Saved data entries
******************************
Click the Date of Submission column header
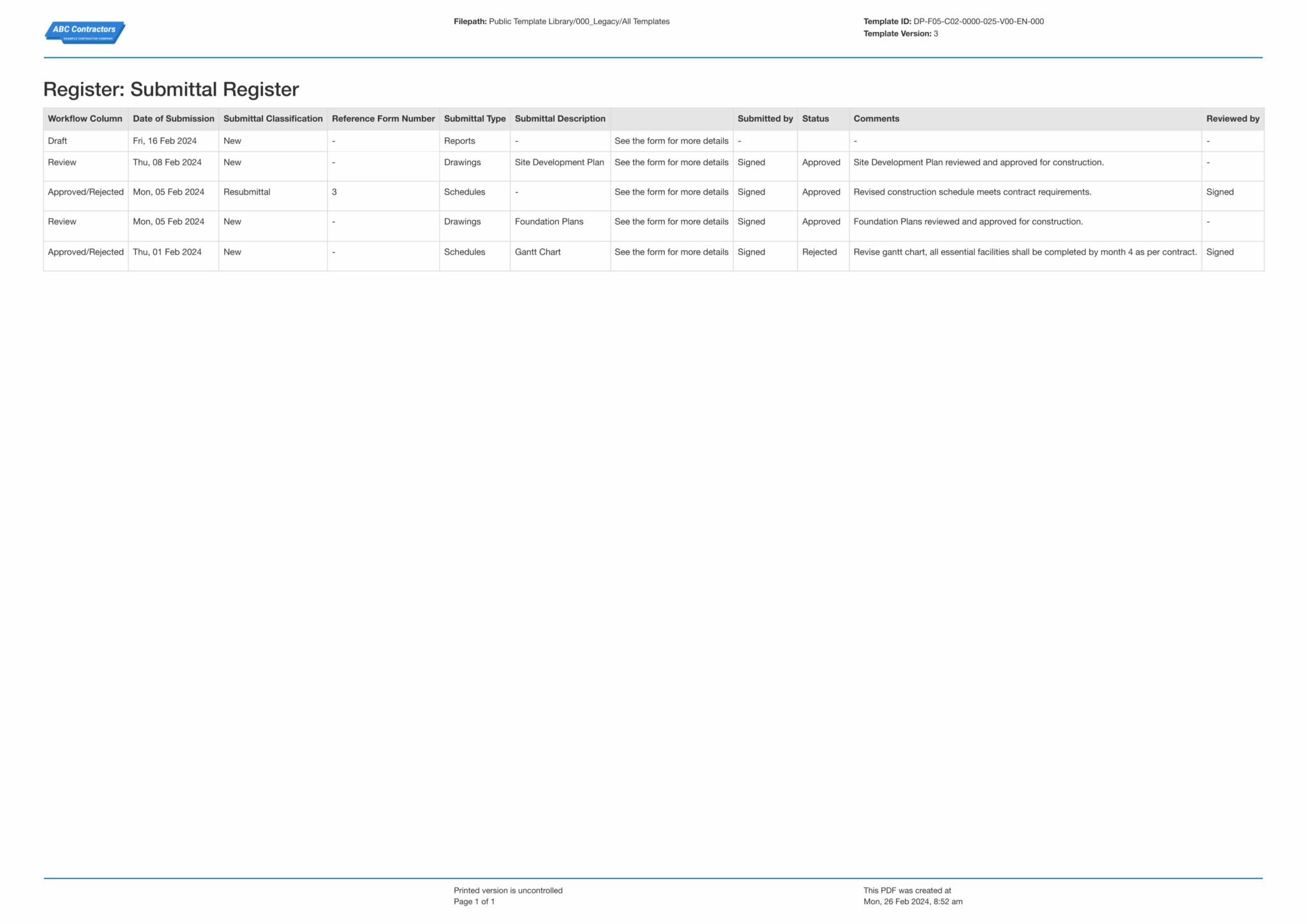The width and height of the screenshot is (1307, 924). click(173, 118)
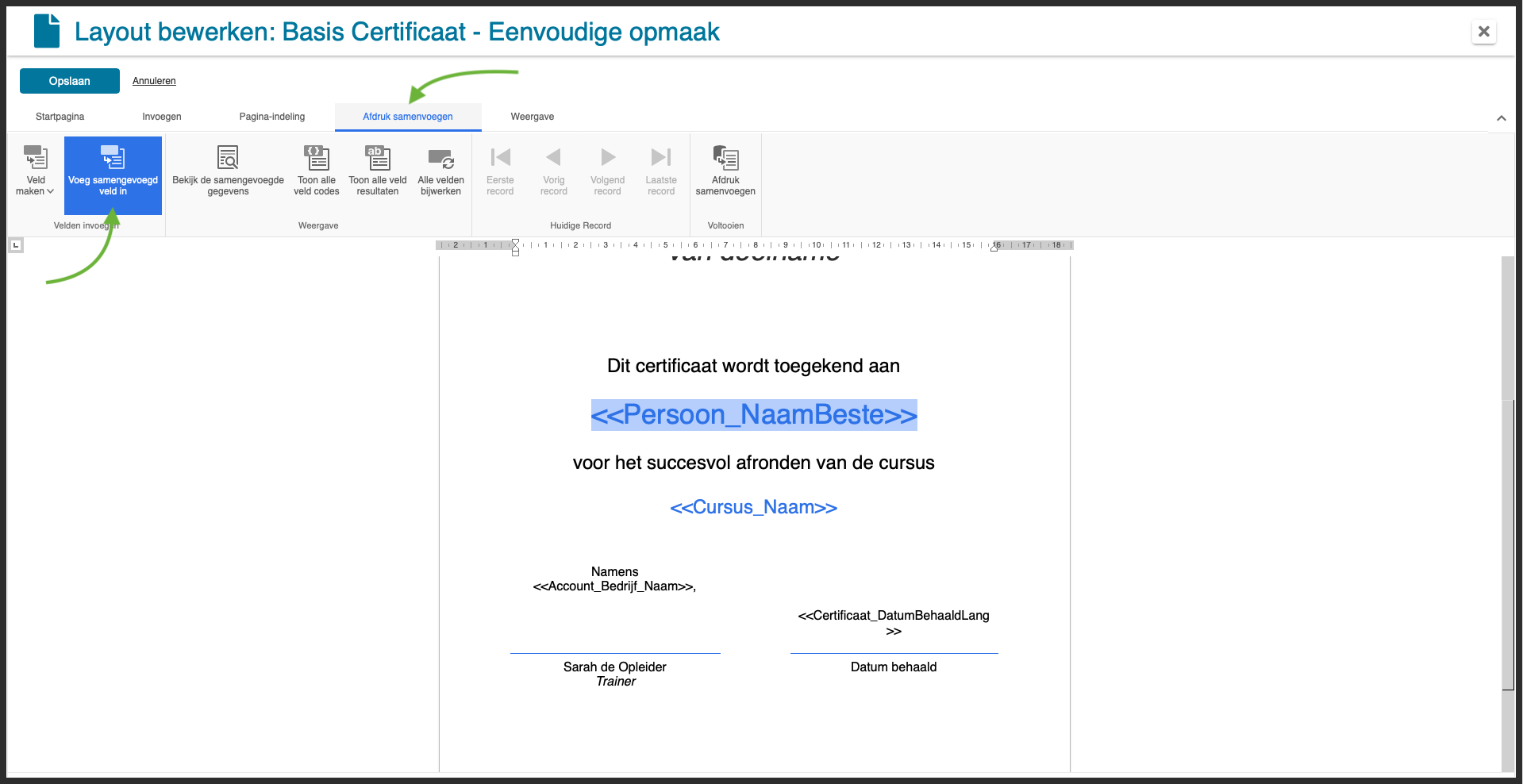
Task: Navigate to the volgend record
Action: click(x=607, y=167)
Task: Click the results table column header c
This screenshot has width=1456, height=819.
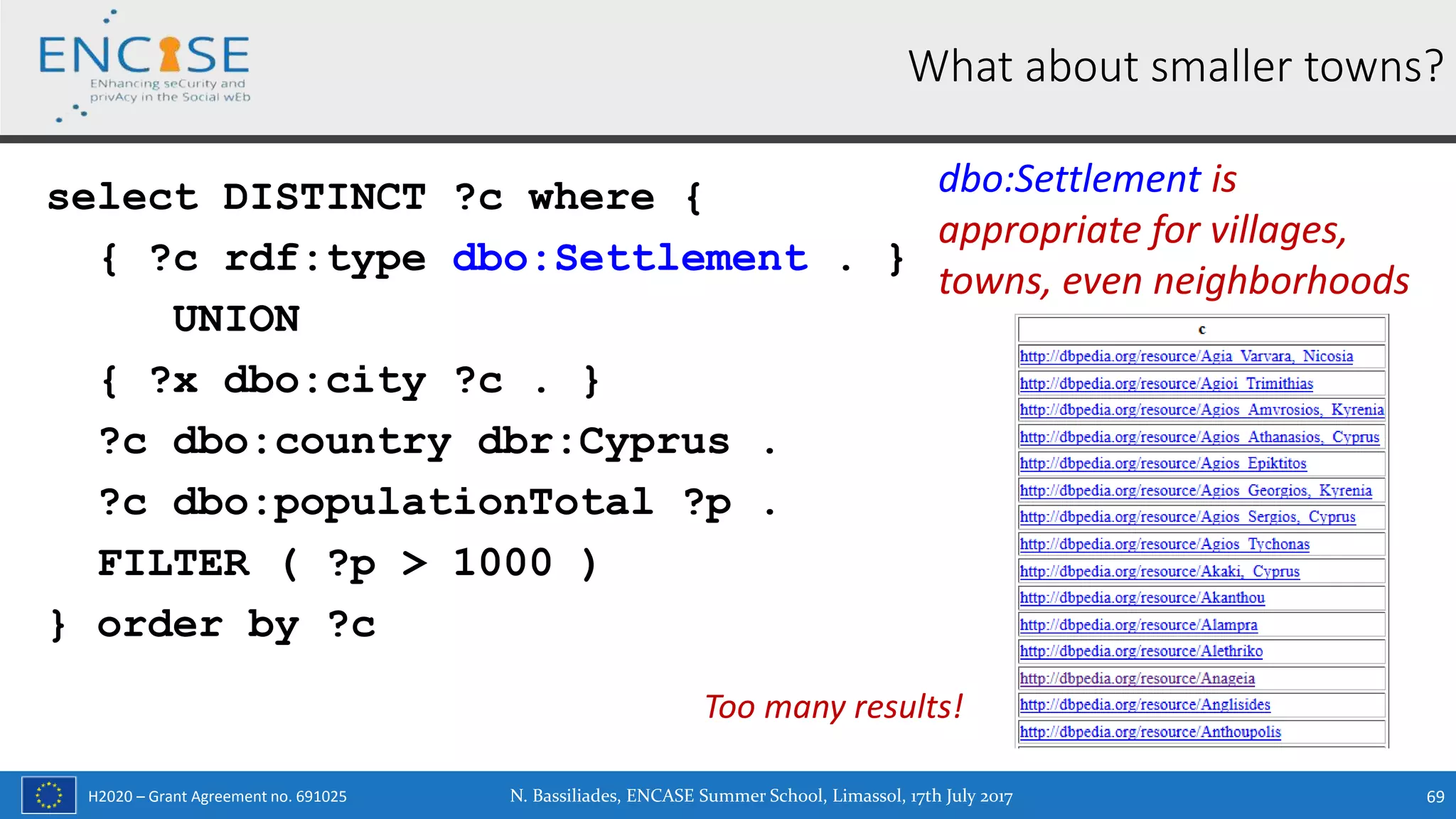Action: [1201, 329]
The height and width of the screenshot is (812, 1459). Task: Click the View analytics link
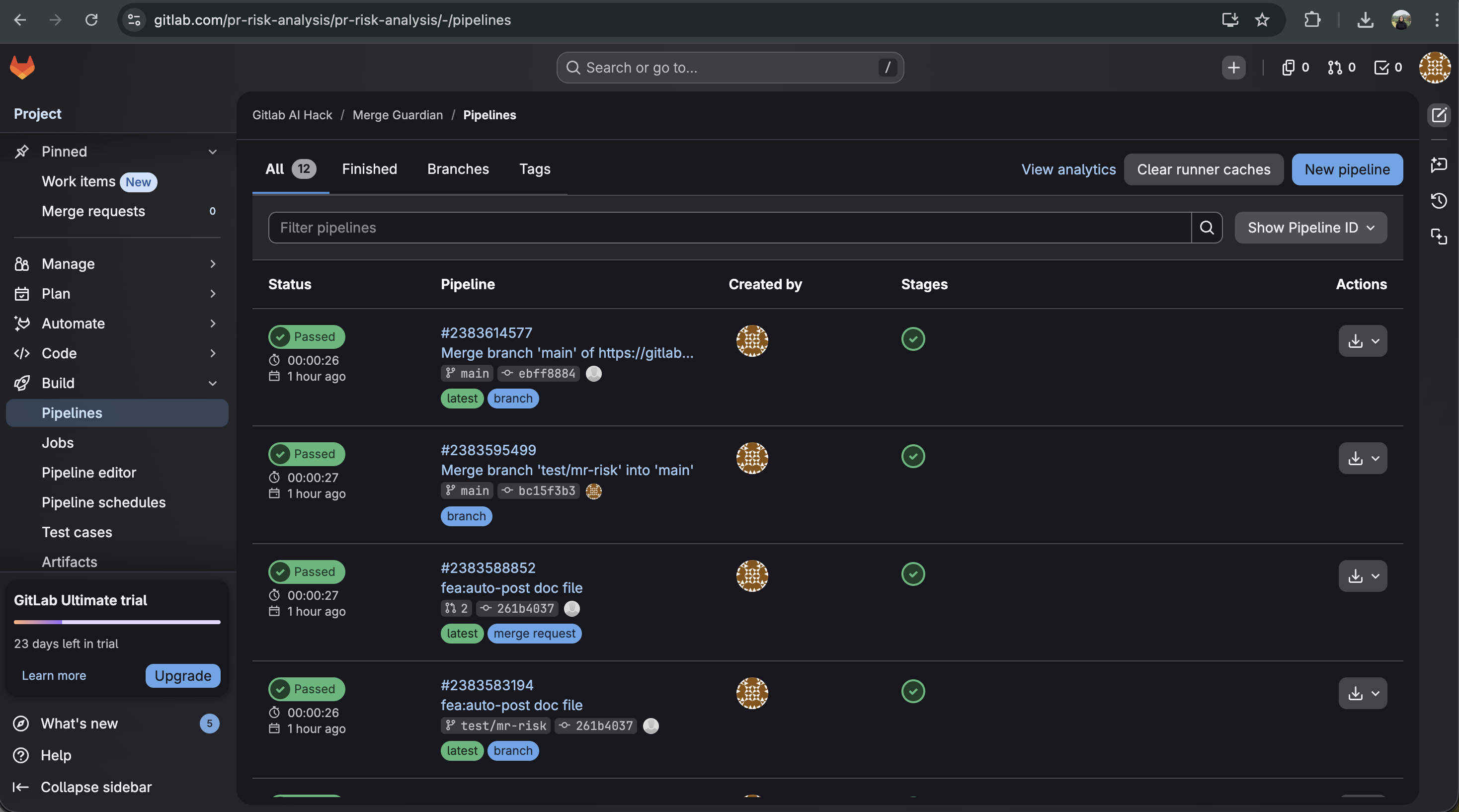point(1068,169)
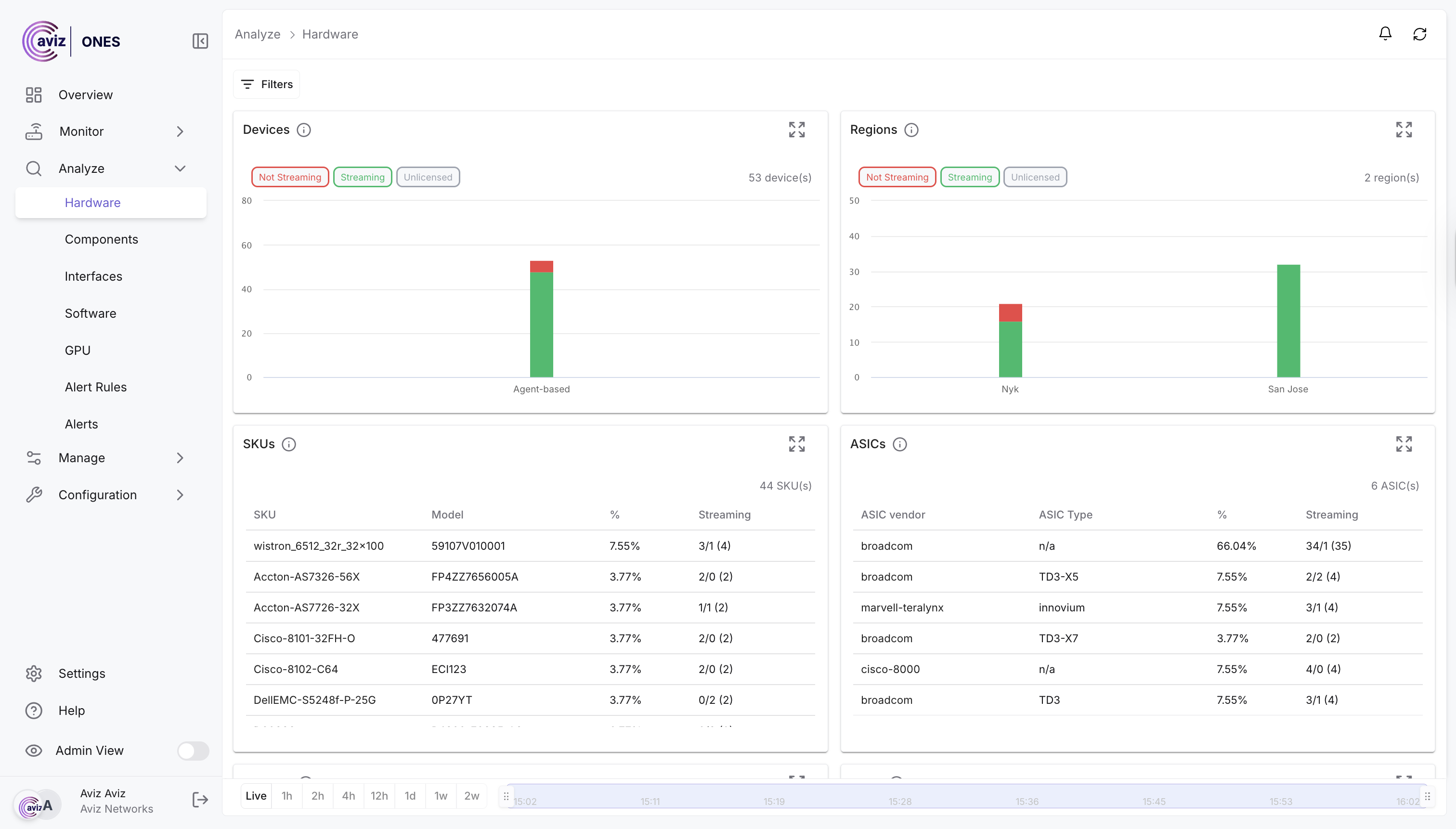Open the Components page
Viewport: 1456px width, 829px height.
(102, 239)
******************************
▸ EXERCISE: Leaving out the pictures, repeat the data above exactly.

▸ SOLUTION FOR THIS TASK:
Click the Date of Submission column header
The width and height of the screenshot is (1307, 924). click(173, 118)
Task: Navigate to the volgend record
Action: click(x=607, y=167)
Task: Click the results table column header c
This screenshot has width=1456, height=819.
Action: [1201, 329]
The height and width of the screenshot is (812, 1459). Task: Click the View analytics link
point(1068,169)
Open the Components page
Viewport: 1456px width, 829px height.
(102, 239)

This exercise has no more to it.